Commercial Leases and Franchise Agreements

The Covid-19 pandemic’s impacts appear to wane, and the franchising sector is flourishing. For first-time franchise owners, the chance to own a tried-and-true business model with a recognized brand is particularly alluring. Since a potential franchisee’s location is essential, commercial lease agreements with property owners must be negotiated.

Interested Parties in a Franchise Commercial Lease

The most typical setup involves the franchisee, who could be a corporation, limited liability company, or sole proprietor acting as the tenant under a lease that the franchisor is amenable to. Distinct major parties are normally involved in a franchise real estate lease, including:

  1. A franchisor is a business that has the legal authority to control a brand, supplier agreements, and the established business procedures that are utilized to supply the franchisor’s goods or services. The franchisor controls the use of a brand, access to specialized providers, and business training in exchange for an upfront fee and ongoing royalties.
  2. Franchisee Business Entity. To reduce the inherent liability of operating as a sole proprietorship, business owners frequently choose to do business as a Limited Liability Company (LLC) or C-Corporation (Inc.).
  3. Owner of the property. The property owner offers a franchisee office space to run the business in exchange for a lease payment. According to the lease provisions, the landlord grants the franchisor the ability, under certain circumstances, to take over and replace the Franchisee Business Entity.
  4. Franchise Owner. The person(s) in charge of the Franchise Business Entity may be required to personally guarantee certain debts to the franchisor or the real estate owner.

Before signing a lease contract, it is essential to contact a franchise lawyer and learn the effects of the agreement on each party. Inexperienced franchisees may accidentally sign lease agreements that unduly raise their operating costs or personal and commercial risk.

Franchisee, Franchisor, and Property Owner Relationship

To grant a franchise, franchise agreements frequently stipulate that commercial leases must adhere to specific franchise standards and restrictions. Negotiations may become more complicated if their demands collide with the property owners’ interests.

Franchisees could not understand the subtleties of a franchisor’s need for particular clauses in the lease. For instance, a franchisor’s top objective is to preserve its brand, which typically includes the authority to approve a franchisee’s site before the business is opened. Typically, a franchise agreement gives the franchisor the authority to step in and mediate issues between franchisees and property owners.

On the other hand, a business property owner can anticipate that the franchisor will hold the owner harmless for any liabilities associated with franchise operations. The franchisee (or the franchise owner in the case of a corporation or LLC) is frequently required to personally guarantee the franchisee’s performance by the franchisor and the property owner. When the parties’ intentions differ, negotiation, agreement, and documenting the settled issues become necessary.

In commercial real estate leases, there are lengthy, ambiguous boilerplate paragraphs. Therefore, no one should ever sign a contract without having it reviewed by a State-licensed attorney.

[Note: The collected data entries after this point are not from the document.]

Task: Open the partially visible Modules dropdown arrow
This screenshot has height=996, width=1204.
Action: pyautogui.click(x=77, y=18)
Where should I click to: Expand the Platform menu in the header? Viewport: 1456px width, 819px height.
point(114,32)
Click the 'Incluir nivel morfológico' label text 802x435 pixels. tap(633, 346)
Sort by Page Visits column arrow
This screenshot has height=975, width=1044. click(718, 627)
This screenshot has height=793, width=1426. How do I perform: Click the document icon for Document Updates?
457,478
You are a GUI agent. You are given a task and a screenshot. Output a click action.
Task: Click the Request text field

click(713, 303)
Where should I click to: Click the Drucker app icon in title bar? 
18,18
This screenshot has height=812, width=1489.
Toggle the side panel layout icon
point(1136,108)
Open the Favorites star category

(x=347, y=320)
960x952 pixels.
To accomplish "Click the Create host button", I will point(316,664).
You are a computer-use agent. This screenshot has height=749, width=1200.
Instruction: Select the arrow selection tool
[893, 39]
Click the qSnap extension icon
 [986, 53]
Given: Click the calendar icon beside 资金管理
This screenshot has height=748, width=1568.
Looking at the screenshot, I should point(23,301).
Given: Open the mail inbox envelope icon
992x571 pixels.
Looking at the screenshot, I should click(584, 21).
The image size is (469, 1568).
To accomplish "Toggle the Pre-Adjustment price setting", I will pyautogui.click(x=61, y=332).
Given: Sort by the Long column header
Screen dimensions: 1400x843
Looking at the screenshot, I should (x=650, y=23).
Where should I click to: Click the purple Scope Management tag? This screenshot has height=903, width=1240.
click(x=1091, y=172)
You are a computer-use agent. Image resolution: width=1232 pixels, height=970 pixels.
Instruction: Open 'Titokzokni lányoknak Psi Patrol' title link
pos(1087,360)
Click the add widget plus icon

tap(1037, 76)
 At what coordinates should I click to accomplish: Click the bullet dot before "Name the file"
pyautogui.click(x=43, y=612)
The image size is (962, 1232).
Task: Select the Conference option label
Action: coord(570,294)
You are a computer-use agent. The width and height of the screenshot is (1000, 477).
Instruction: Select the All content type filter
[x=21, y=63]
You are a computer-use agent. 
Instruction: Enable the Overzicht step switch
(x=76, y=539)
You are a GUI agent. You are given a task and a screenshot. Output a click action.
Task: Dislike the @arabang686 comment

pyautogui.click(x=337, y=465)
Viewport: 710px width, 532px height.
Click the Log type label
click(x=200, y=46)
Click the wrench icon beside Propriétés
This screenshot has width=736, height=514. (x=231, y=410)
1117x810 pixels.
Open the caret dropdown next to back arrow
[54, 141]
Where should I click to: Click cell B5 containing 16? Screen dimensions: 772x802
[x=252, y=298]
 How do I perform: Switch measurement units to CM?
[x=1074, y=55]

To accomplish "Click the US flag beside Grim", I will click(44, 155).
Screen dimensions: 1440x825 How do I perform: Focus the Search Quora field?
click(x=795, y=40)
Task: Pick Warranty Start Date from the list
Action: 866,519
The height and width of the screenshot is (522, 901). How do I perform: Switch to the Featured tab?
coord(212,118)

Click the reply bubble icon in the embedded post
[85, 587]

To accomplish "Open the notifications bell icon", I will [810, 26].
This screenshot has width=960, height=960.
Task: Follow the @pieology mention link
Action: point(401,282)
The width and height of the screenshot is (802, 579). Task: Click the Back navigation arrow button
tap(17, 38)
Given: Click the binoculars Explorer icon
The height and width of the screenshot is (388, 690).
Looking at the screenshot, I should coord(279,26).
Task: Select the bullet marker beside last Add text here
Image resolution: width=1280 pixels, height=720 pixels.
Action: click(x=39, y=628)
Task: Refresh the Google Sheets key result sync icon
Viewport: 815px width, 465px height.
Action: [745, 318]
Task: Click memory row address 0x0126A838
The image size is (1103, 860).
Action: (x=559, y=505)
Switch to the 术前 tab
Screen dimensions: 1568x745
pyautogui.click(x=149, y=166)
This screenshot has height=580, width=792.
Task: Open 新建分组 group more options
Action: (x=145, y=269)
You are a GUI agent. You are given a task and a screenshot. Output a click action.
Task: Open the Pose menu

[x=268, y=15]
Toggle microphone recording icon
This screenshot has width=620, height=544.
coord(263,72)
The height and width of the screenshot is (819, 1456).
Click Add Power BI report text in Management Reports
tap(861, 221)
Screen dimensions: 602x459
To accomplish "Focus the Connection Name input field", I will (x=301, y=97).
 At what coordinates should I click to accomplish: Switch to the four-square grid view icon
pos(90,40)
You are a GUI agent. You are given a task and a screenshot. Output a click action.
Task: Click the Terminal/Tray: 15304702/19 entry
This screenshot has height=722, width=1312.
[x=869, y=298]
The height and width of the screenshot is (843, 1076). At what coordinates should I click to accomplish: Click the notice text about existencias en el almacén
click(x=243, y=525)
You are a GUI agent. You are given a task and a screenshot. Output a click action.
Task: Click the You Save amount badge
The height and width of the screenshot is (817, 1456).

Common Issues With Commercial Franchise Leases

In commercial real estate leases, common problems are:

  • Exclusivity. No franchise owner, not even a franchisee, wants a rival nearby. They want to be the only company offering their services within the building, mall, or other commercial property. An exclusive clause should specify the service to be provided, the geographic area of exclusivity, and the remedies to be used in the event of defaults since property owners want the absolute freedomto lease to any party.
  • Risks of business disruption. Franchise income can be significantly impacted for a while by a protracted loss of business brought on by weather-related events (fires, floods, hurricanes), traffic disruptions (prolonged street repairs or closures), or property management decisions (remodeling, parking lot repairs).
  • Transferability/termination.It would be ideal for including provisions that would reduce or release a franchisee’s guarantee in the case of an unavoidable change in franchise ownership. The change in ownership of the franchisor, including bankruptcy, is a potential scenario that is frequently disregarded.
  • Franchise owner rights. Franchise owners sometimes demand “conditional assignment” clauses in commercial leases, which give them the right to assume the lease if the franchisee fails or the leasing arrangement expires. Notices of franchisee defaults, suggested lease term amendments or attempts by the franchisee to assign the lease to third parties are all examples of things a franchisor may be entitled to.
  • Branding and signage. The lease agreement may restrict the franchise signage’s style, placement, and type.
  • Modifications, additions, and fittings. Having lease provisions restricting how the franchise business operates or appears may be unreasonable. Ownership of assets, financial obligations, and operating responsibilities, such as installing and maintaining the leased space and any physical assets included, are negotiable topics.

The language used in commercial real estate leases and franchise agreements is complex and has specific implications. New franchisees might not know the legally binding responsibilities under either contract. A commercial property lease condition must empower the franchisor to safeguard its business interests and the franchisee to run its operations profitably. Before signing any agreements, whether you are a franchisee or a franchisor, seek the counsel of an attorney knowledgeable in real estate and franchise law.